▶ _Task statement_: The answer must be the full listing, retyped exactly.

▶ _Input material_:
::::

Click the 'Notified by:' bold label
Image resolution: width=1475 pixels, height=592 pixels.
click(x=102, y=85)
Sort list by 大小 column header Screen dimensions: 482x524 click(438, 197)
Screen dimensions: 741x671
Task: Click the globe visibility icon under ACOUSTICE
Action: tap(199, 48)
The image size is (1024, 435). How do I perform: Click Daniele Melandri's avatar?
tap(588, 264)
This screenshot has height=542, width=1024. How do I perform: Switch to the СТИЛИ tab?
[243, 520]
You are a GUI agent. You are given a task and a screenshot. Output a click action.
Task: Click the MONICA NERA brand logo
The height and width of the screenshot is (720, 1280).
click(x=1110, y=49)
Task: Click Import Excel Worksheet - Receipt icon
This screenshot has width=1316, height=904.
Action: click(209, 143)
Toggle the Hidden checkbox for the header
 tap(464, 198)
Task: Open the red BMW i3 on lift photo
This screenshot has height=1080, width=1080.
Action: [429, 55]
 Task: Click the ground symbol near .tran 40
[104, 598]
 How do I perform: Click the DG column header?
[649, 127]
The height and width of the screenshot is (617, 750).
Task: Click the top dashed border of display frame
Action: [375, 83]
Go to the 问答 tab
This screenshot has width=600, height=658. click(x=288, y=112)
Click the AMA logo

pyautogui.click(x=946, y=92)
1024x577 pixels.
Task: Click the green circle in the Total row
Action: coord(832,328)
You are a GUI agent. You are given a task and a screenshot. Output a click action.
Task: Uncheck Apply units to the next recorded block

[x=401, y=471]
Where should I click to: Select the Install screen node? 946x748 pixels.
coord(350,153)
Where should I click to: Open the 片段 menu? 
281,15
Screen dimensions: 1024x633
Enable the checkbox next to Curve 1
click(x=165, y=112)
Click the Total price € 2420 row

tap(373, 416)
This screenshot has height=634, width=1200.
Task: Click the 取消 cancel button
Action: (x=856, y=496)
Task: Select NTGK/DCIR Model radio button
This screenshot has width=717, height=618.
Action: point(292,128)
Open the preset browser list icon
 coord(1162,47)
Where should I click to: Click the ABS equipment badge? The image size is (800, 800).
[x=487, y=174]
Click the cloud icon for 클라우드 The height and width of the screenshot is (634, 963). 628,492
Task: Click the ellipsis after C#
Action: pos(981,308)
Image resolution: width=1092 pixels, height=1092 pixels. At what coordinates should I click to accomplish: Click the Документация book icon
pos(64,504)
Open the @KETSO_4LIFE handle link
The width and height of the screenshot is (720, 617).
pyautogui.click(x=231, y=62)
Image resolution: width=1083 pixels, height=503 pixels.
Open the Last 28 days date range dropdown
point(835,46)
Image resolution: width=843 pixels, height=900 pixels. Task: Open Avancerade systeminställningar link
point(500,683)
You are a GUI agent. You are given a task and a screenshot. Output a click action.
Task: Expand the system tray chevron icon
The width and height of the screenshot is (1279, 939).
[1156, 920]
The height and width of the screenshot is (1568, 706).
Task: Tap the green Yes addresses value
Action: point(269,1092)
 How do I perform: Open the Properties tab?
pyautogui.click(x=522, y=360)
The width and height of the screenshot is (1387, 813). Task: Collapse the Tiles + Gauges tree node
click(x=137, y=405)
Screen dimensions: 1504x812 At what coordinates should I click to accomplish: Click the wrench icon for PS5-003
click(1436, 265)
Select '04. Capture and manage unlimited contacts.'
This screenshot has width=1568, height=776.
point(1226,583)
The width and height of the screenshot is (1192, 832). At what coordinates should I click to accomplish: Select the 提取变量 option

::::

▶ _Result of this task_:
Click the 'Notified by:' bold label
Image resolution: width=1475 pixels, height=592 pixels.
click(x=102, y=85)
Sort list by 大小 column header Screen dimensions: 482x524 click(438, 197)
Screen dimensions: 741x671
Task: Click the globe visibility icon under ACOUSTICE
Action: tap(199, 48)
The image size is (1024, 435). How do I perform: Click Daniele Melandri's avatar?
tap(588, 264)
This screenshot has height=542, width=1024. How do I perform: Switch to the СТИЛИ tab?
[243, 520]
You are a GUI agent. You are given a task and a screenshot. Output a click action.
Task: Click the MONICA NERA brand logo
The height and width of the screenshot is (720, 1280).
click(x=1110, y=49)
Task: Click Import Excel Worksheet - Receipt icon
This screenshot has width=1316, height=904.
Action: click(209, 143)
Toggle the Hidden checkbox for the header
 tap(464, 198)
Task: Open the red BMW i3 on lift photo
This screenshot has height=1080, width=1080.
Action: [429, 55]
 Task: Click the ground symbol near .tran 40
[104, 598]
 How do I perform: Click the DG column header?
[649, 127]
The height and width of the screenshot is (617, 750).
Task: Click the top dashed border of display frame
Action: [375, 83]
Go to the 问答 tab
This screenshot has width=600, height=658. click(x=288, y=112)
Click the AMA logo

pyautogui.click(x=946, y=92)
1024x577 pixels.
Task: Click the green circle in the Total row
Action: coord(832,328)
You are a GUI agent. You are given a task and a screenshot. Output a click action.
Task: Uncheck Apply units to the next recorded block

[x=401, y=471]
Where should I click to: Select the Install screen node? 946x748 pixels.
coord(350,153)
Where should I click to: Open the 片段 menu? 
281,15
Screen dimensions: 1024x633
Enable the checkbox next to Curve 1
click(x=165, y=112)
Click the Total price € 2420 row

tap(373, 416)
This screenshot has height=634, width=1200.
Task: Click the 取消 cancel button
Action: (x=856, y=496)
Task: Select NTGK/DCIR Model radio button
This screenshot has width=717, height=618.
Action: point(292,128)
Open the preset browser list icon
 coord(1162,47)
Where should I click to: Click the ABS equipment badge? The image size is (800, 800).
[x=487, y=174]
Click the cloud icon for 클라우드 The height and width of the screenshot is (634, 963). 628,492
Task: Click the ellipsis after C#
Action: pos(981,308)
Image resolution: width=1092 pixels, height=1092 pixels. At what coordinates should I click to accomplish: Click the Документация book icon
pos(64,504)
Open the @KETSO_4LIFE handle link
The width and height of the screenshot is (720, 617).
pyautogui.click(x=231, y=62)
Image resolution: width=1083 pixels, height=503 pixels.
Open the Last 28 days date range dropdown
point(835,46)
Image resolution: width=843 pixels, height=900 pixels. Task: Open Avancerade systeminställningar link
point(500,683)
You are a GUI agent. You are given a task and a screenshot. Output a click action.
Task: Expand the system tray chevron icon
The width and height of the screenshot is (1279, 939).
[1156, 920]
The height and width of the screenshot is (1568, 706).
Task: Tap the green Yes addresses value
Action: point(269,1092)
 How do I perform: Open the Properties tab?
pyautogui.click(x=522, y=360)
The width and height of the screenshot is (1387, 813). Task: Collapse the Tiles + Gauges tree node
click(x=137, y=405)
Screen dimensions: 1504x812 At what coordinates should I click to accomplish: Click the wrench icon for PS5-003
click(1436, 265)
Select '04. Capture and manage unlimited contacts.'
This screenshot has width=1568, height=776.
point(1226,583)
The width and height of the screenshot is (1192, 832). At what coordinates should I click to accomplish: Select the 提取变量 option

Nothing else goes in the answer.